What this task involves -> Could you repeat the records shown below exactly as written?

[Stored items]
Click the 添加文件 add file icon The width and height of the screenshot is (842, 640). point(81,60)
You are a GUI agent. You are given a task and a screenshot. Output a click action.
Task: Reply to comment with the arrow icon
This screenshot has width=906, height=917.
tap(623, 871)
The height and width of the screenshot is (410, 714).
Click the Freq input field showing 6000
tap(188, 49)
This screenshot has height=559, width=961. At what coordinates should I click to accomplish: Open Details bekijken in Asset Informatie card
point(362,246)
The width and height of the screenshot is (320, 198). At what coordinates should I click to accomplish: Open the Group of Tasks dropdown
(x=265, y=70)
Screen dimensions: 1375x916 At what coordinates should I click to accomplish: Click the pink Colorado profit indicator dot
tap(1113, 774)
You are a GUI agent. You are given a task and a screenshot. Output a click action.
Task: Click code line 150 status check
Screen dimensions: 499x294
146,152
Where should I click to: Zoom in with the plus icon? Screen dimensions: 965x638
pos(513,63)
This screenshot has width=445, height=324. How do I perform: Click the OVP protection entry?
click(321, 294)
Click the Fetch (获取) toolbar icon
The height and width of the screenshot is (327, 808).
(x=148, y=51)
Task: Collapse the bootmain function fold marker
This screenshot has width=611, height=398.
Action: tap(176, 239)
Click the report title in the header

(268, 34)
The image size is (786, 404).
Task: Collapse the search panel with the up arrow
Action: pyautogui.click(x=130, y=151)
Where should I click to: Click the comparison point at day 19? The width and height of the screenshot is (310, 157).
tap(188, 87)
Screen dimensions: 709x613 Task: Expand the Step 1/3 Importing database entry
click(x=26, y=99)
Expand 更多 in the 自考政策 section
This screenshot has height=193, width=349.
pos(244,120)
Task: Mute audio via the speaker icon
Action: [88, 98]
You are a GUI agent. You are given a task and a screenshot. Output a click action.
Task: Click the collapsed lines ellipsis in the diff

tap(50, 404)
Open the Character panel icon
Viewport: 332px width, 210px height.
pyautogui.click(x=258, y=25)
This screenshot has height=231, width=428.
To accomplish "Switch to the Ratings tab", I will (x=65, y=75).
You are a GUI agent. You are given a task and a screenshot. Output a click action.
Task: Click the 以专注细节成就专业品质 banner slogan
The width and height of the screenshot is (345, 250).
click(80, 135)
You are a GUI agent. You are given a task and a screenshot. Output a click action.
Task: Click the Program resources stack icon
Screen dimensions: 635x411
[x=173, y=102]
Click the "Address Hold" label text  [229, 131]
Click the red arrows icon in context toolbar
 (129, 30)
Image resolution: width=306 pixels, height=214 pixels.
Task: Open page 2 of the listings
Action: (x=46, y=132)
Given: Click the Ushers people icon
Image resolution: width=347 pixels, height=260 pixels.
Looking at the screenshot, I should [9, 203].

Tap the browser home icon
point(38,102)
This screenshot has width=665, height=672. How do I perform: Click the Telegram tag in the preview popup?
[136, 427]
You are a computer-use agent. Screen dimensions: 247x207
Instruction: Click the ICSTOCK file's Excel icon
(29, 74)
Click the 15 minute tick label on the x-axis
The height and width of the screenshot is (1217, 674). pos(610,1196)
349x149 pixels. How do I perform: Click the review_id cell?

Exercise answer ->
Click the 添加文件 add file icon The width and height of the screenshot is (842, 640). point(81,60)
You are a GUI agent. You are given a task and a screenshot. Output a click action.
Task: Reply to comment with the arrow icon
This screenshot has width=906, height=917.
tap(623, 871)
The height and width of the screenshot is (410, 714).
Click the Freq input field showing 6000
tap(188, 49)
This screenshot has height=559, width=961. At what coordinates should I click to accomplish: Open Details bekijken in Asset Informatie card
point(362,246)
The width and height of the screenshot is (320, 198). At what coordinates should I click to accomplish: Open the Group of Tasks dropdown
(x=265, y=70)
Screen dimensions: 1375x916 At what coordinates should I click to accomplish: Click the pink Colorado profit indicator dot
tap(1113, 774)
You are a GUI agent. You are given a task and a screenshot. Output a click action.
Task: Click code line 150 status check
Screen dimensions: 499x294
146,152
Where should I click to: Zoom in with the plus icon? Screen dimensions: 965x638
pos(513,63)
This screenshot has width=445, height=324. How do I perform: Click the OVP protection entry?
click(321, 294)
Click the Fetch (获取) toolbar icon
The height and width of the screenshot is (327, 808).
(x=148, y=51)
Task: Collapse the bootmain function fold marker
This screenshot has width=611, height=398.
Action: tap(176, 239)
Click the report title in the header

(268, 34)
The image size is (786, 404).
Task: Collapse the search panel with the up arrow
Action: pyautogui.click(x=130, y=151)
Where should I click to: Click the comparison point at day 19? The width and height of the screenshot is (310, 157).
tap(188, 87)
Screen dimensions: 709x613 Task: Expand the Step 1/3 Importing database entry
click(x=26, y=99)
Expand 更多 in the 自考政策 section
This screenshot has height=193, width=349.
pos(244,120)
Task: Mute audio via the speaker icon
Action: [88, 98]
You are a GUI agent. You are given a task and a screenshot. Output a click action.
Task: Click the collapsed lines ellipsis in the diff

tap(50, 404)
Open the Character panel icon
Viewport: 332px width, 210px height.
pyautogui.click(x=258, y=25)
This screenshot has height=231, width=428.
To accomplish "Switch to the Ratings tab", I will (x=65, y=75).
You are a GUI agent. You are given a task and a screenshot. Output a click action.
Task: Click the 以专注细节成就专业品质 banner slogan
The width and height of the screenshot is (345, 250).
click(80, 135)
You are a GUI agent. You are given a task and a screenshot. Output a click action.
Task: Click the Program resources stack icon
Screen dimensions: 635x411
[x=173, y=102]
Click the "Address Hold" label text  [229, 131]
Click the red arrows icon in context toolbar
 (129, 30)
Image resolution: width=306 pixels, height=214 pixels.
Task: Open page 2 of the listings
Action: (x=46, y=132)
Given: Click the Ushers people icon
Image resolution: width=347 pixels, height=260 pixels.
Looking at the screenshot, I should [9, 203].

Tap the browser home icon
point(38,102)
This screenshot has width=665, height=672. How do I perform: Click the Telegram tag in the preview popup?
[136, 427]
You are a computer-use agent. Screen dimensions: 247x207
Instruction: Click the ICSTOCK file's Excel icon
(29, 74)
Click the 15 minute tick label on the x-axis
The height and width of the screenshot is (1217, 674). pos(610,1196)
349x149 pixels. How do I perform: Click the review_id cell?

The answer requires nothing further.